The FDA has prided itself in protecting the public from medications that could have had harmful consequences. For example, in the 1950s and 1960s European regulators approved the sedative thalidomide, while the FDA did not. Ultimately, thousands of European children whose mothers took the medication during their pregnancies were born with missing limbs but American children were spared this tragedy.
But Norman said the FDA’s cautious approach has a downside.
“They never bring up the invisible graveyard of individuals who are not able to access promising investigational treatments because of their slow-moving nature,” he said. “Being overly cautious comes at a cost. … Some individuals are going to lose, and oftentimes it’s terminally ill patients who end up paying the ultimate cost.”
To work around the bureaucratic inertia, 41 states and Congress passed the original “Right to Try” law, which allows patients with terminal illnesses, in some instances, to access investigational treatments that have not yet received the FDA’s approval.
Norman said the foremost authority on these laws is Naomi Lopez, who ironically lives in Springfield and only about a block from the Milburns’ home.
In 2017, Lopez testified before Congress in favor of the “Right to Try” legislation that was signed into federal law in 2018 by President Donald Trump.
Lopez has lobbied 30 state legislatures and has been working with the Goldwater Institute on the newer Right to Try for Individualized Treatments laws, which offer a new pathway for rare patients to access bespoke treatments. That law has now passed in 16 states and will eventually be introduced in Congress.
Lopez and the Milburns do not know each other but said they are eager to meet.
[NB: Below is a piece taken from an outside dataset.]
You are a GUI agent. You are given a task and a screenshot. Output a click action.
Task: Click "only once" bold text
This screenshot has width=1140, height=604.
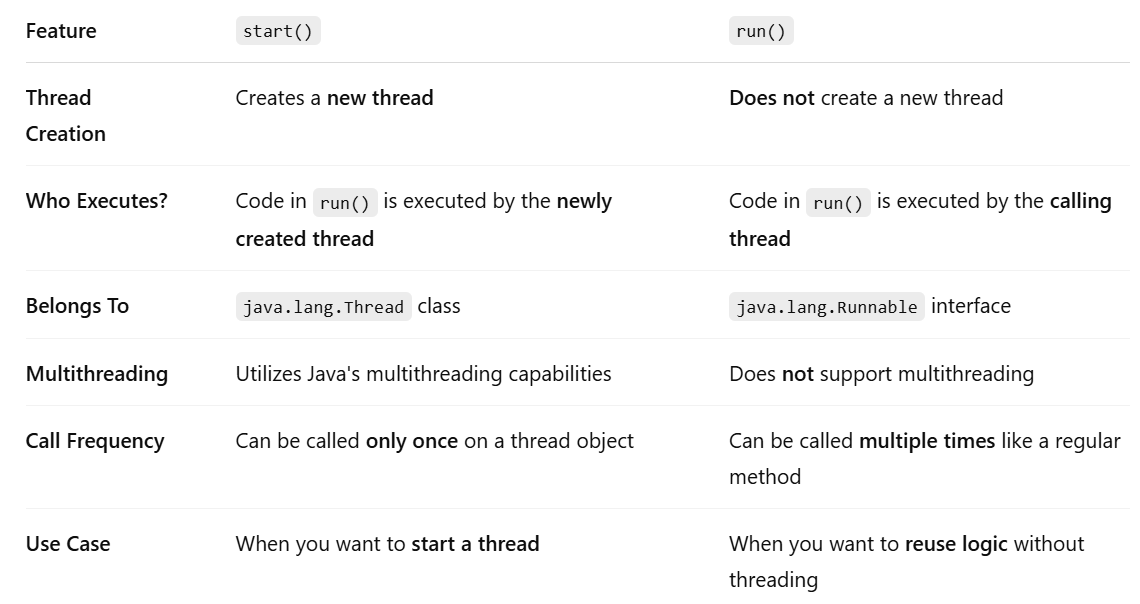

Under the federal Right to Try law, “The child’s physician would have to be recommending the treatment, and the manufacturer would have to agree to be providing the treatment,” Lopez said. “If everyone is onboard and the treatment has passed the basic safety trial, they actually don’t have to get the FDA’s permission to proceed with treatment.”
Sometimes gene therapies call for making a custom medication for just one patient, Lopez said. This can be done more easily in states that have the Right to Try for Individualized Treatments laws on the books. Illinois is not one of them. But neighboring Iowa and Indiana are, she said.
The Milburns are investigating options and are considering reaching out to members of Congress. They have expressed frustration with the FDA.
“Sometimes it can take upwards of a decade to get a drug from start to finish through approval,” Norman said. “The FDA is risk averse. It doesn’t really take into account the urgency faced by individual patients. … The FDA, generally speaking, is a slow-moving behemoth that is not responsive to the needs of individual patients who are suffering with their terminal illnesses or life-threatening illnesses on a day-to-day basis.”